= TASK BRIEF =
Write out the rows word for word, from the line containing "Click the See benefits button" down to the end of the rows, and leave the pictures out.

--- START SUPPLIED INFORMATION ---

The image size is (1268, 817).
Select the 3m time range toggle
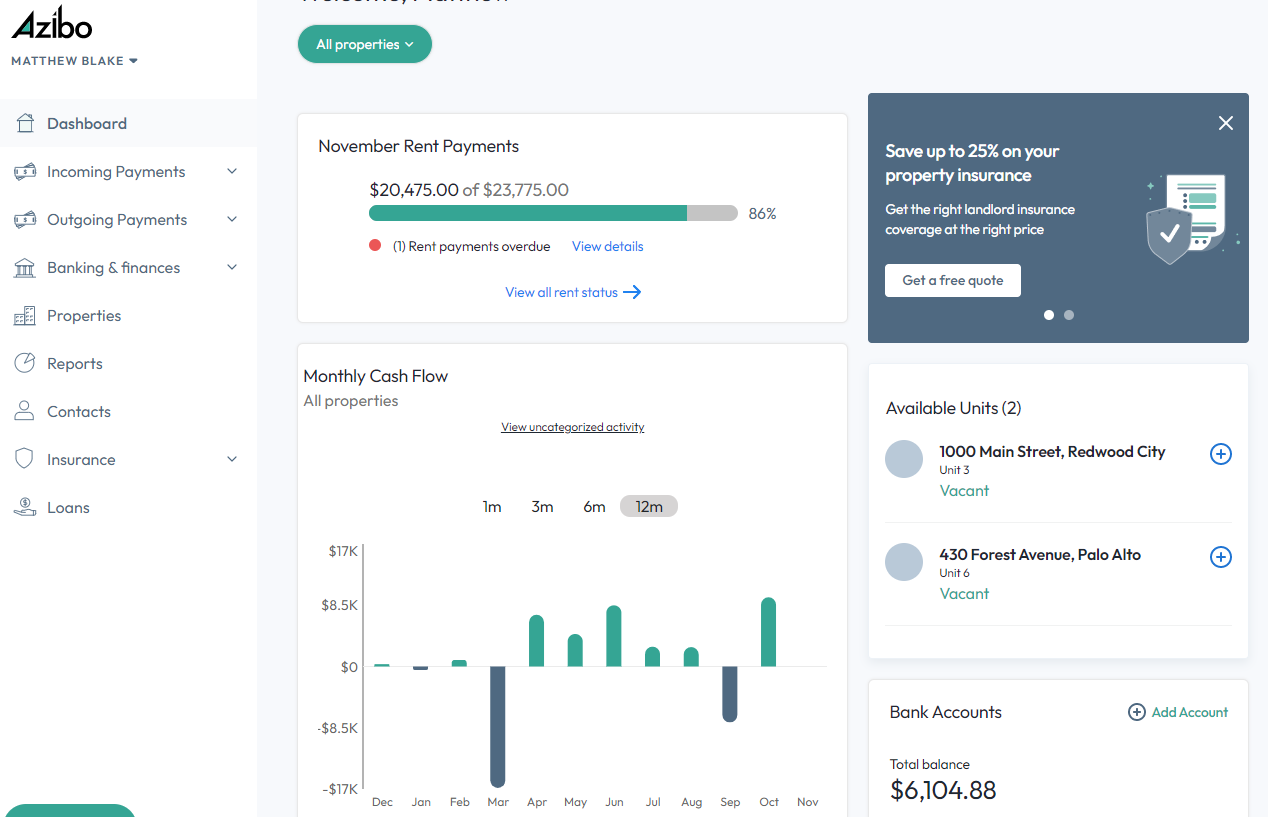[x=542, y=506]
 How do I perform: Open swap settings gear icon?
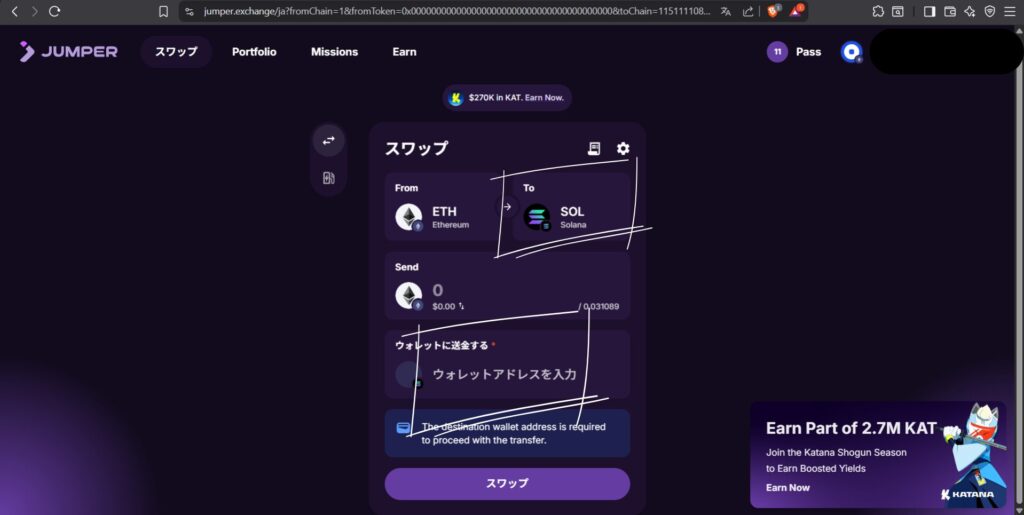623,148
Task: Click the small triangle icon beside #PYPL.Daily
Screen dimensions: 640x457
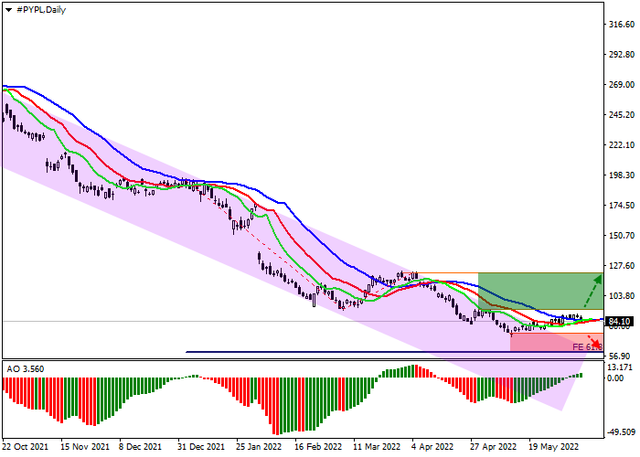Action: tap(8, 8)
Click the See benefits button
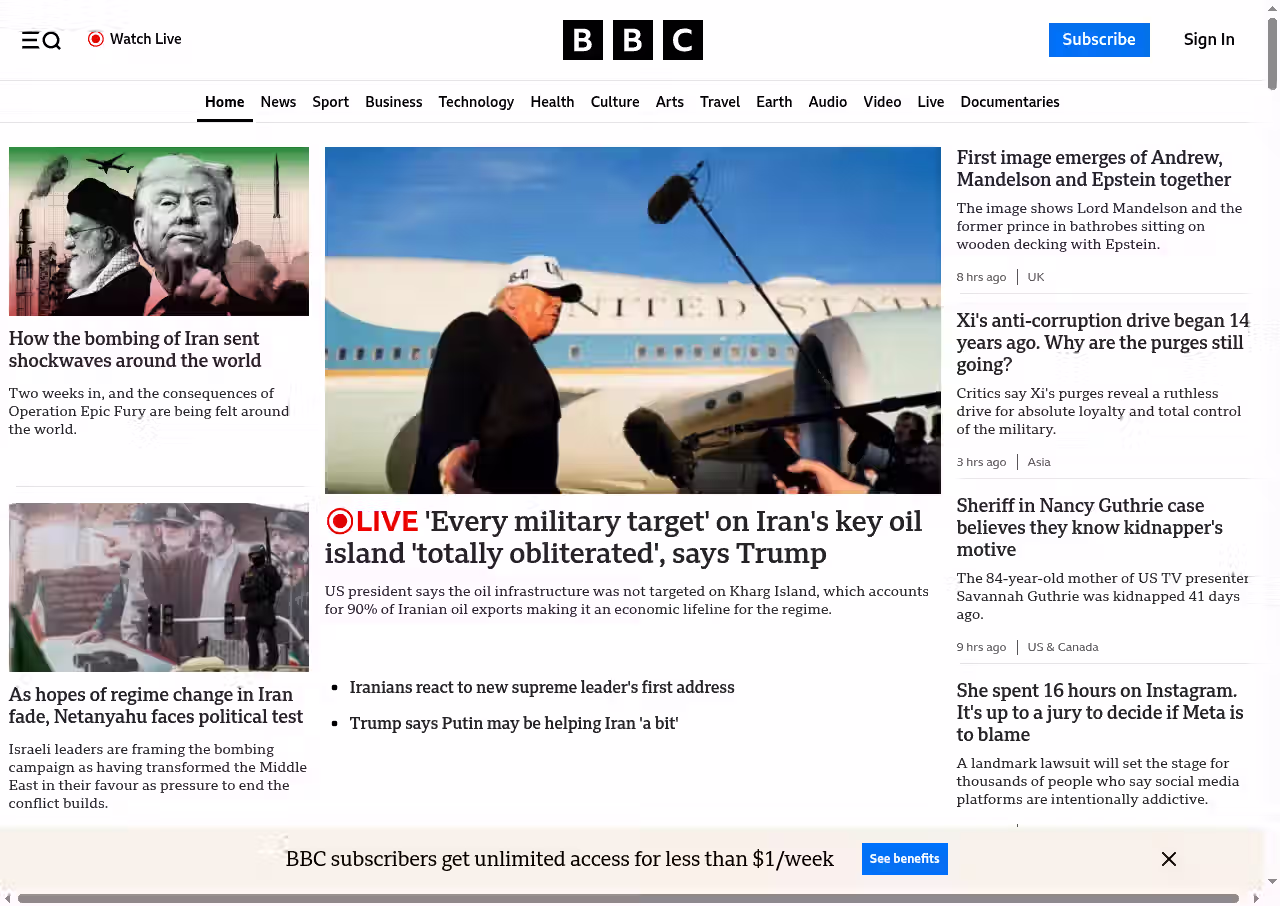 click(x=904, y=859)
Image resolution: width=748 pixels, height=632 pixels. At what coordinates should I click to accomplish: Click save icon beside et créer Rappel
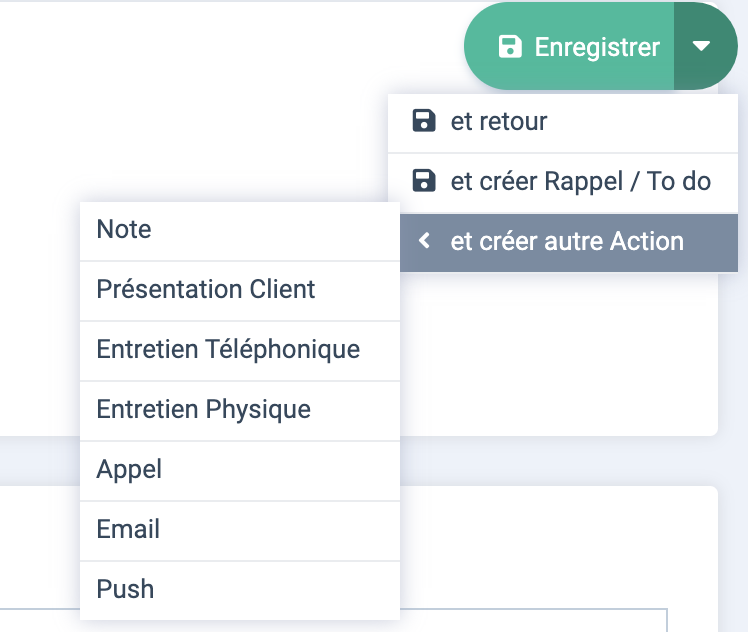pyautogui.click(x=424, y=181)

--- END SUPPLIED INFORMATION ---

= SOLUTION BELOW =
Click the See benefits button
 click(x=904, y=859)
Image resolution: width=748 pixels, height=632 pixels. At what coordinates should I click to accomplish: Click save icon beside et créer Rappel
pyautogui.click(x=424, y=181)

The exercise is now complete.